> Work to be completed
Output the stretch of the records from their start through the line containing "Image resolution: width=1080" as a numbered list, omitting any blank lines.

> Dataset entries
________________________________________

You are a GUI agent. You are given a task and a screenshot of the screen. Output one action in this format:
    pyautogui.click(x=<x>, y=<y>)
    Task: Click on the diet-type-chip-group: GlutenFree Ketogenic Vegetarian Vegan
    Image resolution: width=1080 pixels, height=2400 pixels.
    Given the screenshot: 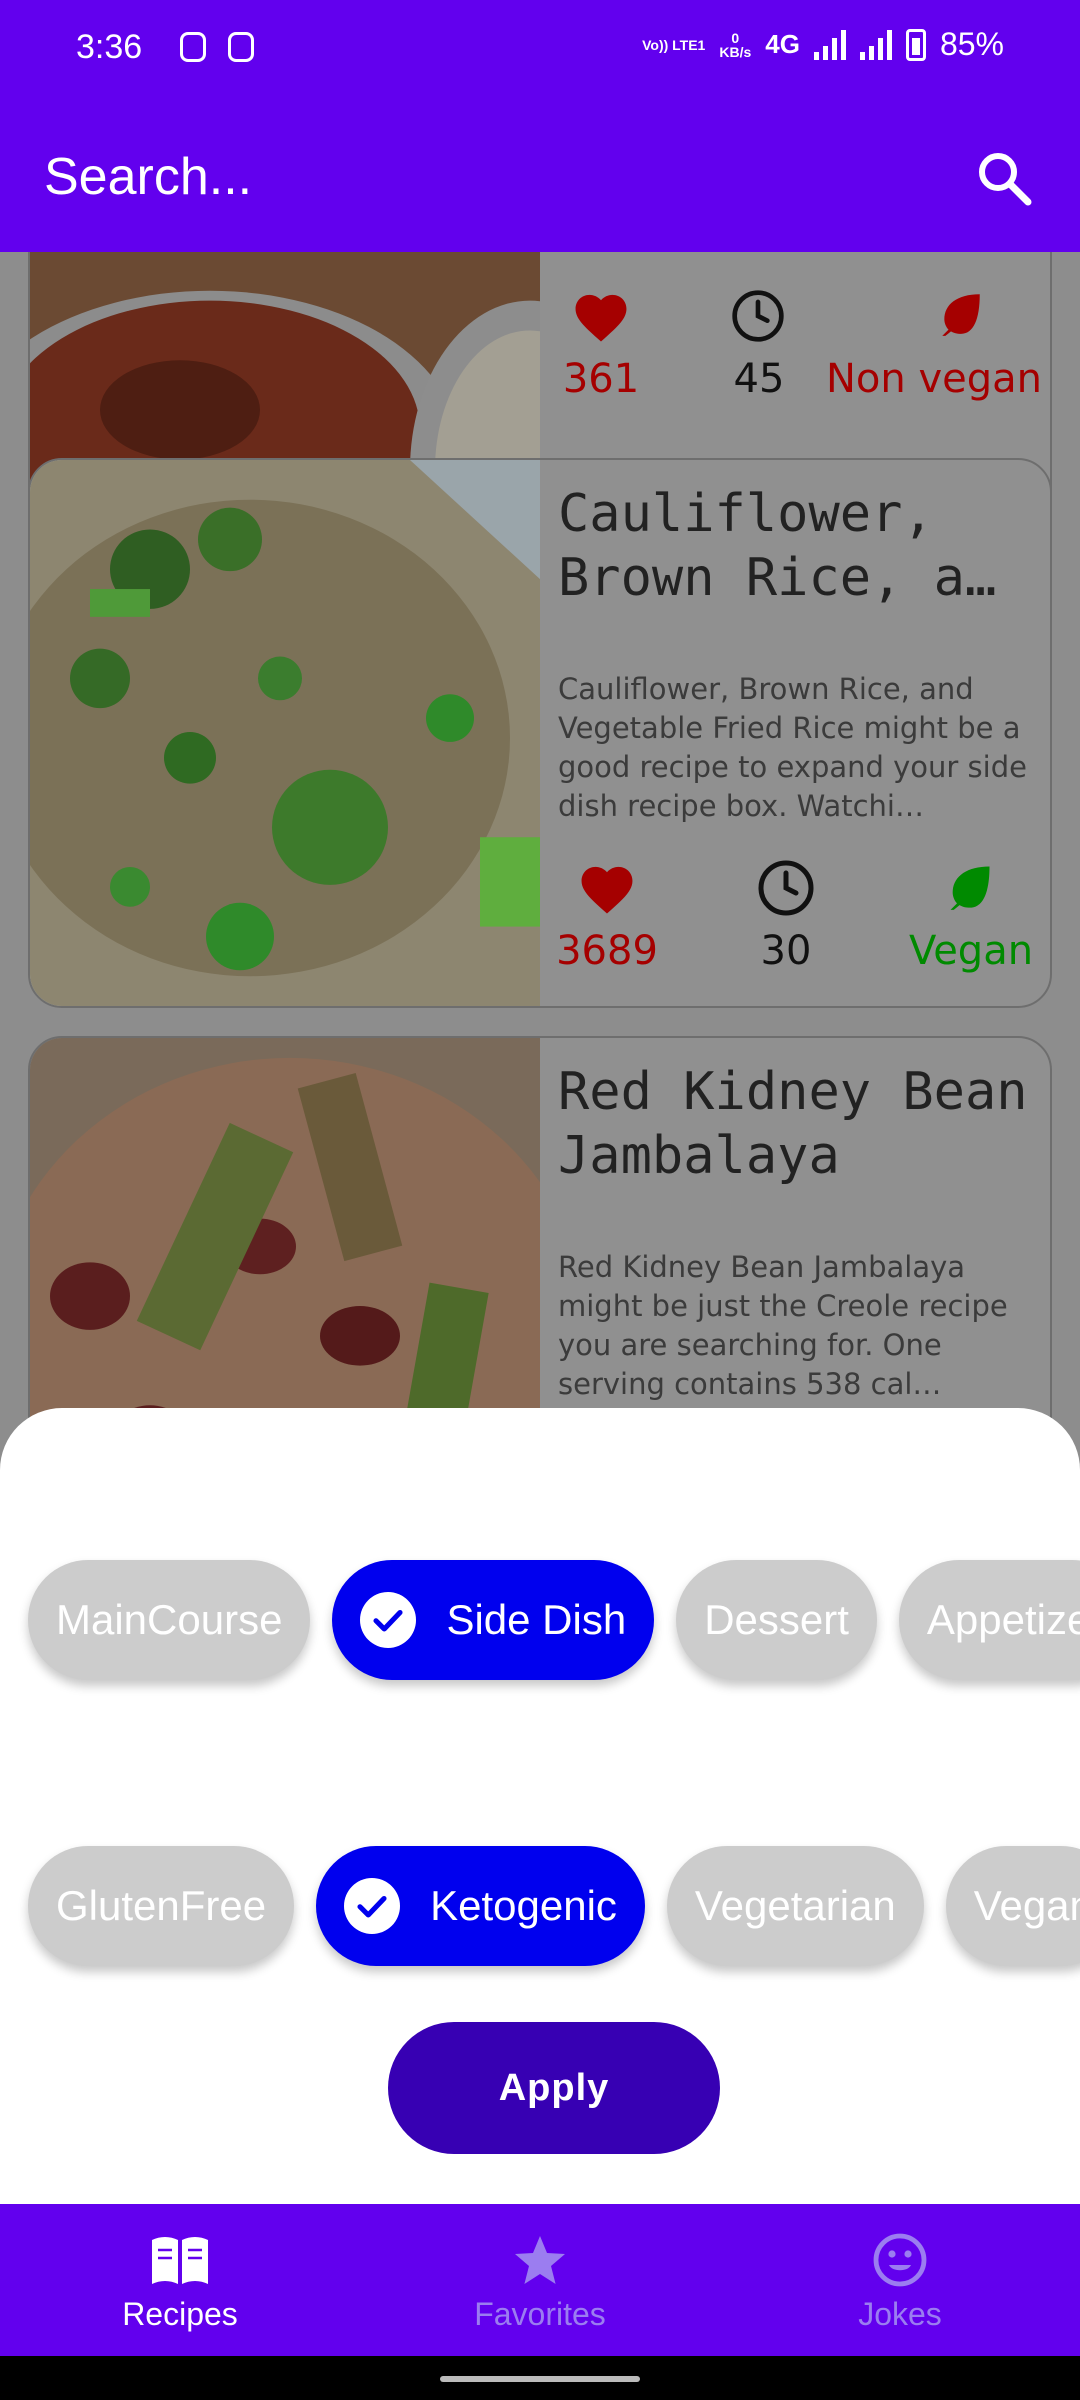 What is the action you would take?
    pyautogui.click(x=554, y=1908)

________________________________________

> Finished task
1. You are a GUI agent. You are given a task and a screenshot of the screen. Output one action in this format:
2.     pyautogui.click(x=<x>, y=<y>)
3.     Task: Click on the diet-type-chip-group: GlutenFree Ketogenic Vegetarian Vegan
4.     Image resolution: width=1080 pixels, height=2400 pixels.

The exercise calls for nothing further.